──────── RECORDS SHOWN
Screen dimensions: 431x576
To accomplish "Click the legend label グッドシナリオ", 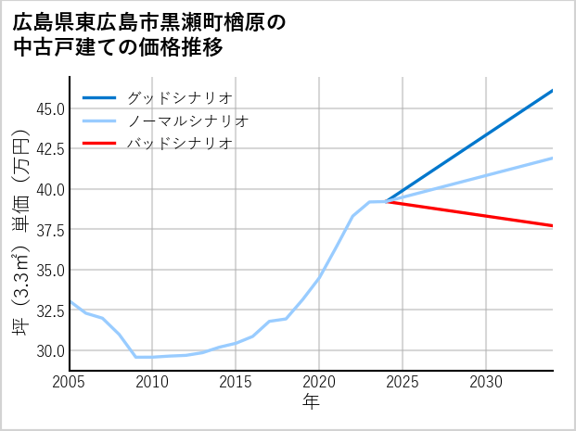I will (179, 97).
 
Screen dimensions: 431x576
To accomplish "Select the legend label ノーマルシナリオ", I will (187, 120).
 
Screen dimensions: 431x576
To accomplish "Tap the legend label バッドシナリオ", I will (179, 144).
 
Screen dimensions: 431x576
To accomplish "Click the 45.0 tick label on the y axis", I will (47, 108).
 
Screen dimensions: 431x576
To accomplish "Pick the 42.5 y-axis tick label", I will (47, 149).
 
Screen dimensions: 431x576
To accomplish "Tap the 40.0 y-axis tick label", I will (47, 189).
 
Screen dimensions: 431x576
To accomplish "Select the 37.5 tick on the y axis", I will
────────────────
GOAL — List every line in the entries above that contains the string "tick", copying each one in full.

EXPECTED ANSWER —
To accomplish "Click the 45.0 tick label on the y axis", I will (47, 108).
To accomplish "Pick the 42.5 y-axis tick label", I will (47, 149).
To accomplish "Tap the 40.0 y-axis tick label", I will (47, 189).
To accomplish "Select the 37.5 tick on the y axis", I will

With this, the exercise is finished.